* _EXERCISE TASKS_
**1)** Please quote the notebook excerpt word for word, everything from "Now finished defining" down to "have just set.".
**2)** List every file name ending in ".zarr" that appears in the notebook excerpt.

— BEGIN PROVIDED PASSAGE —

Now finished defining all the util codes. Let's start writing main script to train the model!

## Loading data

Here we will only use the first dataset from the sample set. (sample.zarr data is used for visualization, please use train.zarr / validate.zarr / test.zarr for actual model training/validation/prediction.)<br/>
We're building a `LocalDataManager` object. This will resolve relative paths from the config using the `L5KIT_DATA_FOLDER` env variable we have just set.

In [20]:
flags = DotDict(flags_dict)
out_dir = Path(flags.out_dir)
os.makedirs(str(out_dir), exist_ok=True)
print(f"flags: {flags_dict}")
save_yaml(out_dir / 'flags.yaml', flags_dict)
save_yaml(out_dir / 'cfg.yaml', cfg)

— END PROVIDED PASSAGE —
— BEGIN LISTED RECORDS —

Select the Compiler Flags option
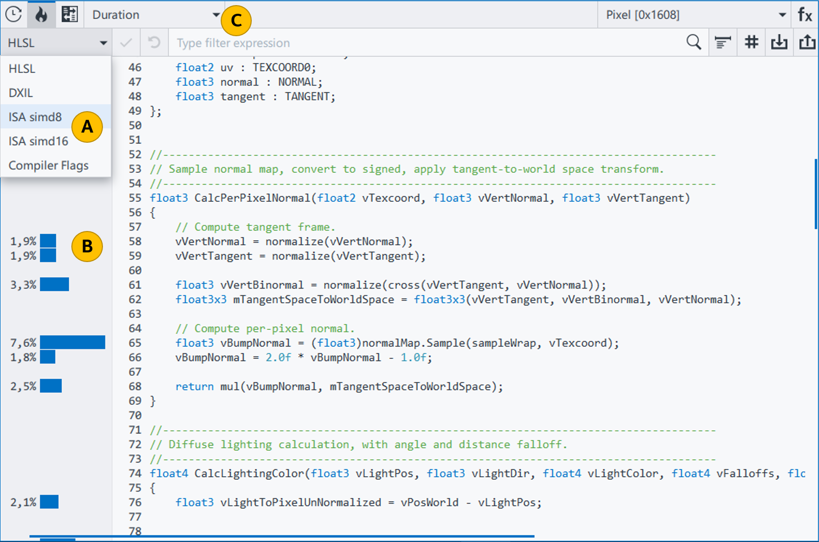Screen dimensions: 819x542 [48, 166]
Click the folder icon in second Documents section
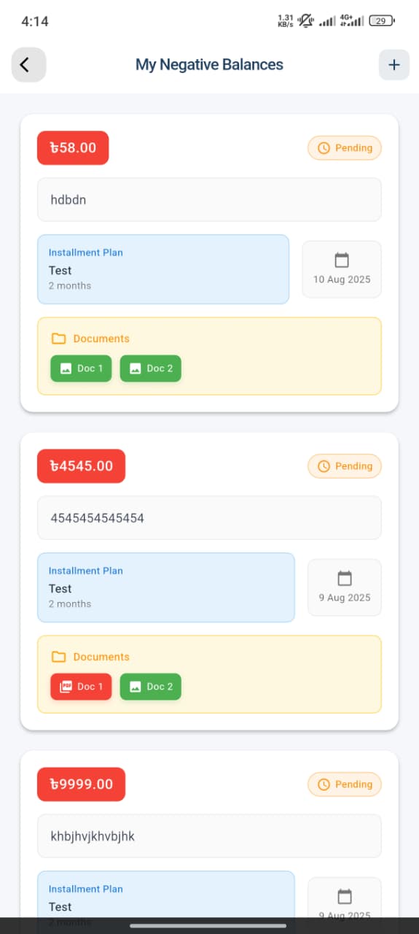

— END LISTED RECORDS —
— BEGIN LISTED RECORDS —

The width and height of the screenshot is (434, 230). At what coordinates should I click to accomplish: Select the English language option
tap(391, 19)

— END LISTED RECORDS —
— BEGIN LISTED RECORDS —

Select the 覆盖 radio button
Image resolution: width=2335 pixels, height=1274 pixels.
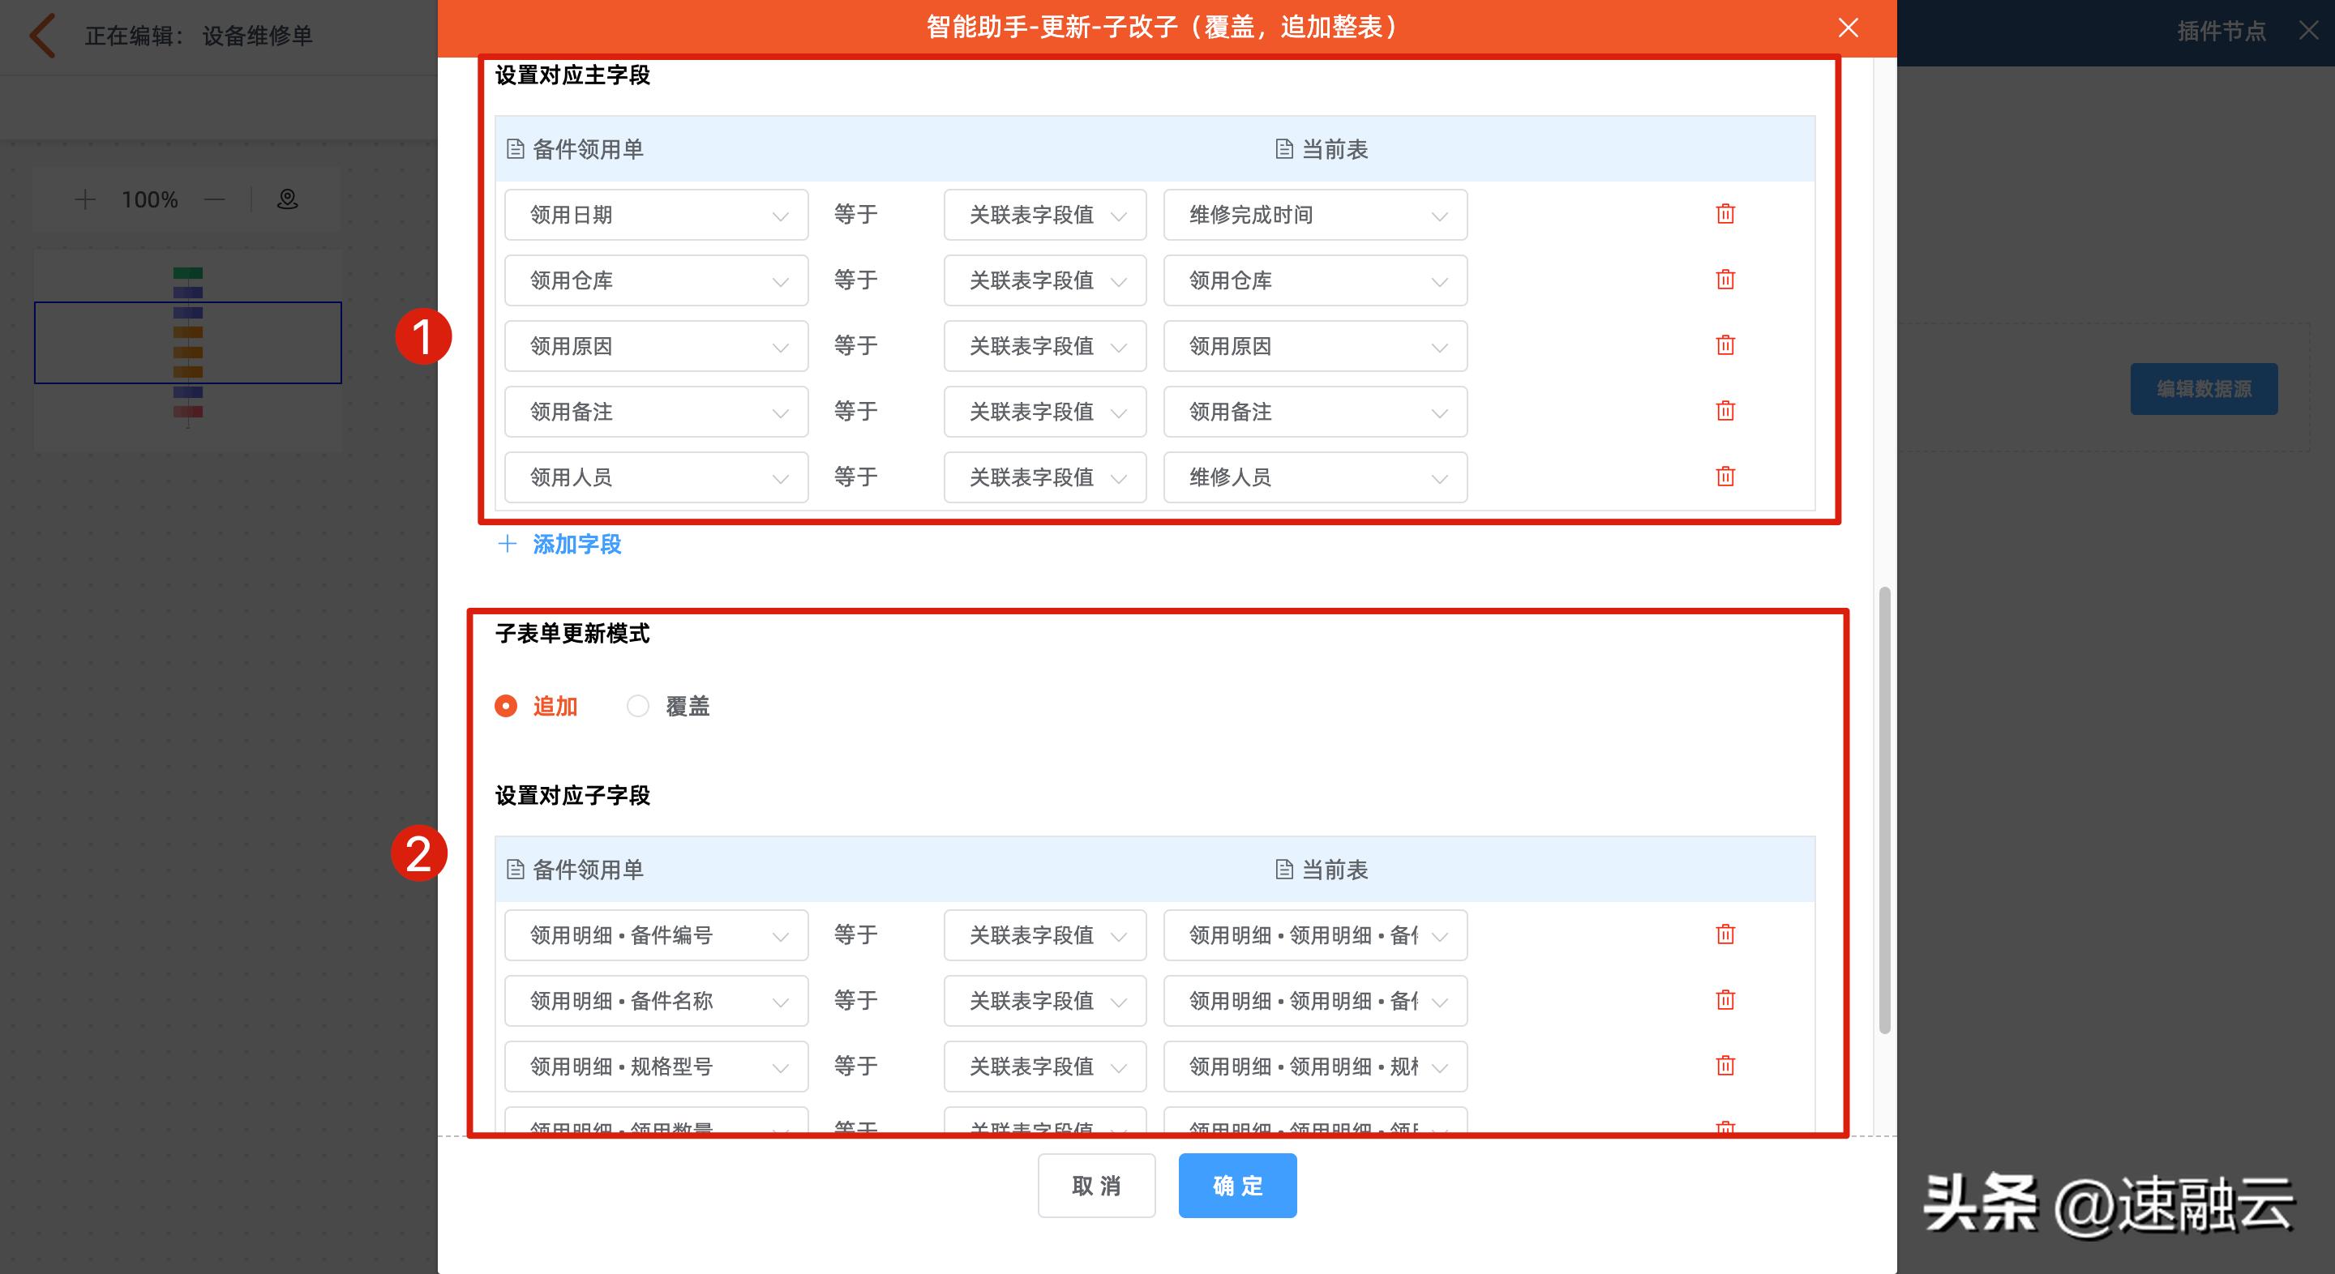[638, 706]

— END LISTED RECORDS —

* _ANSWERS BY TASK_
**1)**
Now finished defining all the util codes. Let's start writing main script to train the model!

## Loading data

Here we will only use the first dataset from the sample set. (sample.zarr data is used for visualization, please use train.zarr / validate.zarr / test.zarr for actual model training/validation/prediction.)<br/>
We're building a `LocalDataManager` object. This will resolve relative paths from the config using the `L5KIT_DATA_FOLDER` env variable we have just set.

**2)** sample.zarr, train.zarr, validate.zarr, test.zarr